The successful activity of young scientists in Russia was hampered by the lack of well-equipped laboratories even in leading scientific institutions and educational institutions. The first such laboratory in Russia was the laboratory created by L.N. Shishkov at the Artillery Academy. A.M. Butlerov wrote: “As for laboratories, the laboratory of the Artillery School in St. Petersburg is undoubtedly the most extensive, the best in design of all that I have seen so far and in this respect interesting.” In the early 60s, D.I. often visited here. Mendeleev, which can be read about in his diaries. At meetings of chemists in the laboratory of the Academy and in others scientific centers Petersburg, the idea of ​​the need to form a Chemical Society in Russia was firmly established.
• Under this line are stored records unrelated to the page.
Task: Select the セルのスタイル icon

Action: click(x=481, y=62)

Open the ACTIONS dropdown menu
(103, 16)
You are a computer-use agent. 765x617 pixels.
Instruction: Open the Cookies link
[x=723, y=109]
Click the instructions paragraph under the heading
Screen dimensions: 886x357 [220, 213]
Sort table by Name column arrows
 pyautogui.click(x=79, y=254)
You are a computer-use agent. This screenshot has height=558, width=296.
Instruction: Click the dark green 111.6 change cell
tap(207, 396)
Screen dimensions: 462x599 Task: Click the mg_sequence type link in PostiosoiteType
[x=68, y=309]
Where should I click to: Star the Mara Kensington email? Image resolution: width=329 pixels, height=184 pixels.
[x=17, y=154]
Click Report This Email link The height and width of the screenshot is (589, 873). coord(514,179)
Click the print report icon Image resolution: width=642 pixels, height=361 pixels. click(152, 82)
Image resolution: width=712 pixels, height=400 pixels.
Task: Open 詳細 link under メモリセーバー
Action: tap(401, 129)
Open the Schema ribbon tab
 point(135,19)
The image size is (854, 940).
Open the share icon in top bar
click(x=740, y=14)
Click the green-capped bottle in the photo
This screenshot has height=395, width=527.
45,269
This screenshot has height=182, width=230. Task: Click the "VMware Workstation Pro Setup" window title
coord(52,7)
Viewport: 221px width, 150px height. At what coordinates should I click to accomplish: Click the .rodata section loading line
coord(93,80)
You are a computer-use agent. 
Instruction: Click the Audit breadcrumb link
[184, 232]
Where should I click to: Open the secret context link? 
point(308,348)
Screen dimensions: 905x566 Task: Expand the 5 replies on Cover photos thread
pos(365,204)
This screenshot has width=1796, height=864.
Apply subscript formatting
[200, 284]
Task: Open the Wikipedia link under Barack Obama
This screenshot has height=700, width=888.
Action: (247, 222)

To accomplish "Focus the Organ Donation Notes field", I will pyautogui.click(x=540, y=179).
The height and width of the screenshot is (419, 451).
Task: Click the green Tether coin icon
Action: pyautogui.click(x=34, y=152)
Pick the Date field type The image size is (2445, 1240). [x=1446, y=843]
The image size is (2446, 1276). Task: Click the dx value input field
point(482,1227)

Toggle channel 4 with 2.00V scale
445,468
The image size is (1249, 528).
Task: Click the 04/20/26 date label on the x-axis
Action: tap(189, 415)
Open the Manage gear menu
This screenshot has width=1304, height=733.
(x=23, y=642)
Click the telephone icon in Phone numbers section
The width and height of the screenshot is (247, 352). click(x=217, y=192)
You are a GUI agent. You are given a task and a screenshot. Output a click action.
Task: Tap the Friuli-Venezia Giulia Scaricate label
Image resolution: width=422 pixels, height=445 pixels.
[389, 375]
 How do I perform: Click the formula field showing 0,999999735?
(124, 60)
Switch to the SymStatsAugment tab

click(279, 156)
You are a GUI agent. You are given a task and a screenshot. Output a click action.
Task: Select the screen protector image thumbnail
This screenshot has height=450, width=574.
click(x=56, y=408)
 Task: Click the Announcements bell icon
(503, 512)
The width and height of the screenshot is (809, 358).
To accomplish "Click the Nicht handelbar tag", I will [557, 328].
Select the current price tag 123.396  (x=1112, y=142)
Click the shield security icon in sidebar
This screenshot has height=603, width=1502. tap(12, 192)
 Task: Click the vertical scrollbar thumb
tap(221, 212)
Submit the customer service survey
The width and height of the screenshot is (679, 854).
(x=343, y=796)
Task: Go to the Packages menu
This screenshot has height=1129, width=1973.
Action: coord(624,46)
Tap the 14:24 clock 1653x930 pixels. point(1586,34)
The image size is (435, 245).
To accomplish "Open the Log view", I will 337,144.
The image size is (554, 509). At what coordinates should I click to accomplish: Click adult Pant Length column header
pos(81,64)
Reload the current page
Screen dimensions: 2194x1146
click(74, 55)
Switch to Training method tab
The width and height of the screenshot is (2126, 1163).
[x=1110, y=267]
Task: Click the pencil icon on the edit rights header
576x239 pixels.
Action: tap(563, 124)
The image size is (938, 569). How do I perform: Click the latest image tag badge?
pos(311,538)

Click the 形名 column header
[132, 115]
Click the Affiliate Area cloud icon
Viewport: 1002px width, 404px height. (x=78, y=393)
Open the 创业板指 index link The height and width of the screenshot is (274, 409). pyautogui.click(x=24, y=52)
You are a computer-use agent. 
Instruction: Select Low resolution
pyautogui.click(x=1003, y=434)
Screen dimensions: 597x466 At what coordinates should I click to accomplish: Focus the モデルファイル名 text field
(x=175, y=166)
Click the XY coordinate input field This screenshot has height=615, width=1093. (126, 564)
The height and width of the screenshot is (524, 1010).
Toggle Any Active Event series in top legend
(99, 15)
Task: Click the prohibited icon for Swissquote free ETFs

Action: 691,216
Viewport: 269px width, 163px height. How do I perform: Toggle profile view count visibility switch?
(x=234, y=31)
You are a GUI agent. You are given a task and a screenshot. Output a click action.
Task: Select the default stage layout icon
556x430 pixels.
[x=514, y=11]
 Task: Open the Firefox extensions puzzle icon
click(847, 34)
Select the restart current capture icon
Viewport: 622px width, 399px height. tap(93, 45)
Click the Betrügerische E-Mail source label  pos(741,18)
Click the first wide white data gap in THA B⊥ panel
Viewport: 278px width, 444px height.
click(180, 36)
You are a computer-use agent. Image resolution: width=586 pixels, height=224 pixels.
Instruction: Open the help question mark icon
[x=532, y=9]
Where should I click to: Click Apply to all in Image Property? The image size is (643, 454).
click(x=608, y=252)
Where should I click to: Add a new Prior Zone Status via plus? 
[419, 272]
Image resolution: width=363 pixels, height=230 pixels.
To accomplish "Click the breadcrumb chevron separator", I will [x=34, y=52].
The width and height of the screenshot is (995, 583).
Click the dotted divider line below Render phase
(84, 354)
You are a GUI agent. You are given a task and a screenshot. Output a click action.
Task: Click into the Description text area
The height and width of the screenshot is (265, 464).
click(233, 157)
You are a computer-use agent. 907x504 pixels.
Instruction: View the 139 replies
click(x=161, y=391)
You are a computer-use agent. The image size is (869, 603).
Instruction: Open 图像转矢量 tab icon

L.N. Shishkov was among the initiators and first members of the Russian Chemical Society, founded in 1868.

In 1865 L.N. Shishkov, a professor at the Mikhailovsky Artillery Academy, retired and settled in the village of Speshnevo. He devoted a lot of time to zemstvo activities: he was a member of the district and provincial zemstvo assemblies, an honorary justice of the peace, and even the leader of the nobility of the Dankovsky district. In 1869, St. Petersburg University awarded him the degree of Doctor of Chemistry. Since the beginning of the 1870s, L.N. Shishkov worked on several commissions of the Moscow Society of Agriculture, was a member of the Society's council, and was elected its honorary member.

He took an active part in the work of the Russian Technical Society and became the first chemist elected to its honorary members. In 1889 he participated in the creation of a laboratory at the Free Economic Society, and from 1883 - in the Academic Council of the Mikhailovsky Artillery Academy.

Leon Nikolaevich did not stop studying science, even while living on the estate. In Speshnevo, he set up a home laboratory in which he studied milk. The laboratory appeared in connection with the need to control the technological processes of sugar production. At that time, he was also interested in the problems of agricultural distillation (he owned a distillery in the village of Sugroby).

P.P. Semenov-Tyan-Shansky wrote in 1901: “Shishkov, one of the best chemists of his time in Russia, became even more famous after the liberation of the peasants for his exemplary farming, based on improved field cultivation and reasonable application of agriculture chemical knowledge of the owner, on the development of cattle breeding and feeding cattle with stillage from the distillery, which was set up in an exemplary manner after the introduction of the excise system, which now has an annual turnover of about 53,400 rubles.”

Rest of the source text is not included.